Task objective —
All of the data is to be repeated verbatim.

Data for analysis —
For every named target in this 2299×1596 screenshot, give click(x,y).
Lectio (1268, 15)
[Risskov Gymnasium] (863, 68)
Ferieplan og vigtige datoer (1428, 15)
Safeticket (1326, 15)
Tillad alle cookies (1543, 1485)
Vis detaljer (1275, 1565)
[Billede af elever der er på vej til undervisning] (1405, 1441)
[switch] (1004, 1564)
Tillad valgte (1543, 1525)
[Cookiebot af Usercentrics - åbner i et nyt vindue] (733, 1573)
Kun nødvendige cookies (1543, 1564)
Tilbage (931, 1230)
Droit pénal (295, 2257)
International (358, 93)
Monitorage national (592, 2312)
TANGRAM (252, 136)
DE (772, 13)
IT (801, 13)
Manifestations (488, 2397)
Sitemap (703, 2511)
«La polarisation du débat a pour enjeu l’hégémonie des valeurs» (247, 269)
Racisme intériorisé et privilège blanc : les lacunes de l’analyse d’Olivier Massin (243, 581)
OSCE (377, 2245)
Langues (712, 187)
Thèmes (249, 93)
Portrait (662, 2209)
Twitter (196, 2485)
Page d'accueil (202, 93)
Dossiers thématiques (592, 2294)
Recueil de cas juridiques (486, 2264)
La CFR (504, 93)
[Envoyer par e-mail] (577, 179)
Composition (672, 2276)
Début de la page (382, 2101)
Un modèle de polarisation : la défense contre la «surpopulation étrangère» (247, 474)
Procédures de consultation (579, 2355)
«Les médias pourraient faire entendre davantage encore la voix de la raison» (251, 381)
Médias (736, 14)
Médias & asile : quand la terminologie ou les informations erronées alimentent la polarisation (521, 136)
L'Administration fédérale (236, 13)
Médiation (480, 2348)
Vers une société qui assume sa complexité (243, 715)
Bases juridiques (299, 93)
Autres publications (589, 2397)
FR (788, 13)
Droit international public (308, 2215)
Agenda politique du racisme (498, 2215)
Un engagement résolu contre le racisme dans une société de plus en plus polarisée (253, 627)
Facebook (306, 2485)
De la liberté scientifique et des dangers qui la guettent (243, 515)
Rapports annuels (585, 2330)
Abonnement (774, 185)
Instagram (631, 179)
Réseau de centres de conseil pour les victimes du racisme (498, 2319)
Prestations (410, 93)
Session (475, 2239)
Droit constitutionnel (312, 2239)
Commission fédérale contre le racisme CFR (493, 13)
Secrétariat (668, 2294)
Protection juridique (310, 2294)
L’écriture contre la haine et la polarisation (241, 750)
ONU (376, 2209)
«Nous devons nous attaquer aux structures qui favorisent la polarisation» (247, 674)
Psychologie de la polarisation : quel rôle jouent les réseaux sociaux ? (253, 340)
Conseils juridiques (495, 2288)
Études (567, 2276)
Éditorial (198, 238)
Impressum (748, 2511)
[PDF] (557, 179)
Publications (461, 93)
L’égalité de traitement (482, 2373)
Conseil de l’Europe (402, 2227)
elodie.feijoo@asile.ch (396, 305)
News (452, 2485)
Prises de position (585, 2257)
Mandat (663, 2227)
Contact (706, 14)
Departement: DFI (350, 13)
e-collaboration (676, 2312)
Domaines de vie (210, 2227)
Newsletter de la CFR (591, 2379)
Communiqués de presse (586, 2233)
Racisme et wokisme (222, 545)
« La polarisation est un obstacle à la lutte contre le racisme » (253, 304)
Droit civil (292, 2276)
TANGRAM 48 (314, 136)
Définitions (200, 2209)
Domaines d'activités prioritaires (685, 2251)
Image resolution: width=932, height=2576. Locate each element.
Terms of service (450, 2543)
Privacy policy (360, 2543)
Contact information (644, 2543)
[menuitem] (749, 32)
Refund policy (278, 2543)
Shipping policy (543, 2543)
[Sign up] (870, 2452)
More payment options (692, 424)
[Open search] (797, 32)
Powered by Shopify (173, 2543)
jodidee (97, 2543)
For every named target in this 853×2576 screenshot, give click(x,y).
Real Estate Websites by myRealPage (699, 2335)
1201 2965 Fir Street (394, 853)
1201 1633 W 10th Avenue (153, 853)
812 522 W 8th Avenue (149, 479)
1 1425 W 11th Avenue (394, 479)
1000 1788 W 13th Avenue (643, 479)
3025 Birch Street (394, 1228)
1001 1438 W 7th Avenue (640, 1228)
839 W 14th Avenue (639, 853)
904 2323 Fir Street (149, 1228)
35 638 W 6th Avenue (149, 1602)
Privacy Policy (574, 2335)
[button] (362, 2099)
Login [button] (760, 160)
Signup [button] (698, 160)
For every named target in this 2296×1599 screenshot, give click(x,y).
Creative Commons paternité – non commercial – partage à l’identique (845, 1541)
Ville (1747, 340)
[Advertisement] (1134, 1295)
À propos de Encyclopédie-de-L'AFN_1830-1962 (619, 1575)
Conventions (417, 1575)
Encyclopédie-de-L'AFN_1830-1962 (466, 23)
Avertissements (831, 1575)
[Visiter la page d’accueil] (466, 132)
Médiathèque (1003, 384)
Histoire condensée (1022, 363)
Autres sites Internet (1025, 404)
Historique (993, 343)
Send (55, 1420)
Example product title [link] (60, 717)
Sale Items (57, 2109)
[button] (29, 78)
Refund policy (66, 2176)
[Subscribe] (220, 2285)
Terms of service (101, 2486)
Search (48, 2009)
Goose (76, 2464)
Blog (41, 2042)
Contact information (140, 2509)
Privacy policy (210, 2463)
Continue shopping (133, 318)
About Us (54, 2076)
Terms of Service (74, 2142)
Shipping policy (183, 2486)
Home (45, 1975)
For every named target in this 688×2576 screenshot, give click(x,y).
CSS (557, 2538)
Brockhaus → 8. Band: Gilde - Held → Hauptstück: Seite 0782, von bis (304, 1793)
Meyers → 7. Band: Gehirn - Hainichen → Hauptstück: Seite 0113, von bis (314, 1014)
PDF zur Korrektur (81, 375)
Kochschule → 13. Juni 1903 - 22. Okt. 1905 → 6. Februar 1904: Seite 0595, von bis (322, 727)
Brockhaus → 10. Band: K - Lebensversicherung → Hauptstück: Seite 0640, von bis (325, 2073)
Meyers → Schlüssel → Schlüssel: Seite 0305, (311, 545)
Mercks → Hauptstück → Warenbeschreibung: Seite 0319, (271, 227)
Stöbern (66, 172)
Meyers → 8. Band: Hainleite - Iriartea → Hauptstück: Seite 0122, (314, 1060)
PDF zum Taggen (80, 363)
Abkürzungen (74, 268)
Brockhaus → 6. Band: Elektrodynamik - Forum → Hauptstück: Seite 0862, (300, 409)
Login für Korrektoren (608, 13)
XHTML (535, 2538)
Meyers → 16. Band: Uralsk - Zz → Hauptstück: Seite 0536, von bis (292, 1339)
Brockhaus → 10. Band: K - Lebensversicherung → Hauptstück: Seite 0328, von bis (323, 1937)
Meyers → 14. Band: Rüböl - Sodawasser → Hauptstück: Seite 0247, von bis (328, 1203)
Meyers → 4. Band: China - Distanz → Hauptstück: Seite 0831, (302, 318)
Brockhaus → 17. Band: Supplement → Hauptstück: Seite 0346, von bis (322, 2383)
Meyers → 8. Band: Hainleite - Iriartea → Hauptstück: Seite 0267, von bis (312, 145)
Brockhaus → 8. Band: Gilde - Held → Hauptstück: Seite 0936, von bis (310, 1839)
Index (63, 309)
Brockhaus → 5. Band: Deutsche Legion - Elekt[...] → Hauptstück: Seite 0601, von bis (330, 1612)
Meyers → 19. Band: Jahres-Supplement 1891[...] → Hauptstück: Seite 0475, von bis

Task response —
For every named target in this 2299×1596 screenshot, give click(x,y).
Lectio (1268, 15)
[Risskov Gymnasium] (863, 68)
Ferieplan og vigtige datoer (1428, 15)
Safeticket (1326, 15)
Tillad alle cookies (1543, 1485)
Vis detaljer (1275, 1565)
[Billede af elever der er på vej til undervisning] (1405, 1441)
[switch] (1004, 1564)
Tillad valgte (1543, 1525)
[Cookiebot af Usercentrics - åbner i et nyt vindue] (733, 1573)
Kun nødvendige cookies (1543, 1564)
Tilbage (931, 1230)
Droit pénal (295, 2257)
International (358, 93)
Monitorage national (592, 2312)
TANGRAM (252, 136)
DE (772, 13)
IT (801, 13)
Manifestations (488, 2397)
Sitemap (703, 2511)
«La polarisation du débat a pour enjeu l’hégémonie des valeurs» (247, 269)
Racisme intériorisé et privilège blanc : les lacunes de l’analyse d’Olivier Massin (243, 581)
OSCE (377, 2245)
Langues (712, 187)
Thèmes (249, 93)
Portrait (662, 2209)
Twitter (196, 2485)
Page d'accueil (202, 93)
Dossiers thématiques (592, 2294)
Recueil de cas juridiques (486, 2264)
La CFR (504, 93)
[Envoyer par e-mail] (577, 179)
Composition (672, 2276)
Début de la page (382, 2101)
Un modèle de polarisation : la défense contre la «surpopulation étrangère» (247, 474)
Procédures de consultation (579, 2355)
«Les médias pourraient faire entendre davantage encore la voix de la raison» (251, 381)
Médias (736, 14)
Médias & asile : quand la terminologie ou les informations erronées alimentent la polarisation (521, 136)
L'Administration fédérale (236, 13)
Médiation (480, 2348)
Vers une société qui assume sa complexité (243, 715)
Bases juridiques (299, 93)
Autres publications (589, 2397)
FR (788, 13)
Droit international public (308, 2215)
Agenda politique du racisme (498, 2215)
Un engagement résolu contre le racisme dans une société de plus en plus polarisée (253, 627)
Facebook (306, 2485)
De la liberté scientifique et des dangers qui la guettent (243, 515)
Rapports annuels (585, 2330)
Abonnement (774, 185)
Instagram (631, 179)
Réseau de centres de conseil pour les victimes du racisme (498, 2319)
Prestations (410, 93)
Session (475, 2239)
Droit constitutionnel (312, 2239)
Commission fédérale contre le racisme CFR (493, 13)
Secrétariat (668, 2294)
Protection juridique (310, 2294)
L’écriture contre la haine et la polarisation (241, 750)
ONU (376, 2209)
«Nous devons nous attaquer aux structures qui favorisent la polarisation» (247, 674)
Psychologie de la polarisation : quel rôle jouent les réseaux sociaux ? (253, 340)
Conseils juridiques (495, 2288)
Études (567, 2276)
Éditorial (198, 238)
Impressum (748, 2511)
[PDF] (557, 179)
Publications (461, 93)
L’égalité de traitement (482, 2373)
Conseil de l’Europe (402, 2227)
elodie.feijoo@asile.ch (396, 305)
News (452, 2485)
Prises de position (585, 2257)
Mandat (663, 2227)
Contact (706, 14)
Departement: DFI (350, 13)
e-collaboration (676, 2312)
Domaines de vie (210, 2227)
Newsletter de la CFR (591, 2379)
Communiqués de presse (586, 2233)
Racisme et wokisme (222, 545)
« La polarisation est un obstacle à la lutte contre le racisme » (253, 304)
Droit civil (292, 2276)
TANGRAM 48 (314, 136)
Définitions (200, 2209)
Domaines d'activités prioritaires (685, 2251)
Image resolution: width=932, height=2576. Locate each element.
Terms of service (450, 2543)
Privacy policy (360, 2543)
Contact information (644, 2543)
[menuitem] (749, 32)
Refund policy (278, 2543)
Shipping policy (543, 2543)
[Sign up] (870, 2452)
More payment options (692, 424)
[Open search] (797, 32)
Powered by Shopify (173, 2543)
jodidee (97, 2543)
For every named target in this 853×2576 screenshot, give click(x,y).
Real Estate Websites by myRealPage (699, 2335)
1201 2965 Fir Street (394, 853)
1201 1633 W 10th Avenue (153, 853)
812 522 W 8th Avenue (149, 479)
1 1425 W 11th Avenue (394, 479)
1000 1788 W 13th Avenue (643, 479)
3025 Birch Street (394, 1228)
1001 1438 W 7th Avenue (640, 1228)
839 W 14th Avenue (639, 853)
904 2323 Fir Street (149, 1228)
35 638 W 6th Avenue (149, 1602)
Privacy Policy (574, 2335)
[button] (362, 2099)
Login [button] (760, 160)
Signup [button] (698, 160)
For every named target in this 2296×1599 screenshot, give click(x,y).
Creative Commons paternité – non commercial – partage à l’identique (845, 1541)
Ville (1747, 340)
[Advertisement] (1134, 1295)
À propos de Encyclopédie-de-L'AFN_1830-1962 (619, 1575)
Conventions (417, 1575)
Encyclopédie-de-L'AFN_1830-1962 (466, 23)
Avertissements (831, 1575)
[Visiter la page d’accueil] (466, 132)
Médiathèque (1003, 384)
Histoire condensée (1022, 363)
Autres sites Internet (1025, 404)
Historique (993, 343)
Send (55, 1420)
Example product title [link] (60, 717)
Sale Items (57, 2109)
[button] (29, 78)
Refund policy (66, 2176)
[Subscribe] (220, 2285)
Terms of service (101, 2486)
Search (48, 2009)
Goose (76, 2464)
Blog (41, 2042)
Contact information (140, 2509)
Privacy policy (210, 2463)
Continue shopping (133, 318)
About Us (54, 2076)
Terms of Service (74, 2142)
Shipping policy (183, 2486)
Home (45, 1975)
For every named target in this 688×2576 screenshot, give click(x,y).
CSS (557, 2538)
Brockhaus → 8. Band: Gilde - Held → Hauptstück: Seite 0782, von bis (304, 1793)
Meyers → 7. Band: Gehirn - Hainichen → Hauptstück: Seite 0113, von bis (314, 1014)
PDF zur Korrektur (81, 375)
Kochschule → 13. Juni 1903 - 22. Okt. 1905 → 6. Februar 1904: Seite 0595, von bis (322, 727)
Brockhaus → 10. Band: K - Lebensversicherung → Hauptstück: Seite 0640, von bis (325, 2073)
Meyers → Schlüssel → Schlüssel: Seite 0305, (311, 545)
Mercks → Hauptstück → Warenbeschreibung: Seite 0319, (271, 227)
Stöbern (66, 172)
Meyers → 8. Band: Hainleite - Iriartea → Hauptstück: Seite 0122, (314, 1060)
PDF zum Taggen (80, 363)
Abkürzungen (74, 268)
Brockhaus → 6. Band: Elektrodynamik - Forum → Hauptstück: Seite 0862, (300, 409)
Login für Korrektoren (608, 13)
XHTML (535, 2538)
Meyers → 16. Band: Uralsk - Zz → Hauptstück: Seite 0536, von bis (292, 1339)
Brockhaus → 10. Band: K - Lebensversicherung → Hauptstück: Seite 0328, von bis (323, 1937)
Meyers → 14. Band: Rüböl - Sodawasser → Hauptstück: Seite 0247, von bis (328, 1203)
Meyers → 4. Band: China - Distanz → Hauptstück: Seite 0831, (302, 318)
Brockhaus → 17. Band: Supplement → Hauptstück: Seite 0346, von bis (322, 2383)
Meyers → 8. Band: Hainleite - Iriartea → Hauptstück: Seite 0267, von bis (312, 145)
Brockhaus → 8. Band: Gilde - Held → Hauptstück: Seite 0936, von bis (310, 1839)
Index (63, 309)
Brockhaus → 5. Band: Deutsche Legion - Elekt[...] → Hauptstück: Seite 0601, von bis (330, 1612)
Meyers → 19. Band: Jahres-Supplement 1891[...] → Hauptstück: Seite 0475, von bis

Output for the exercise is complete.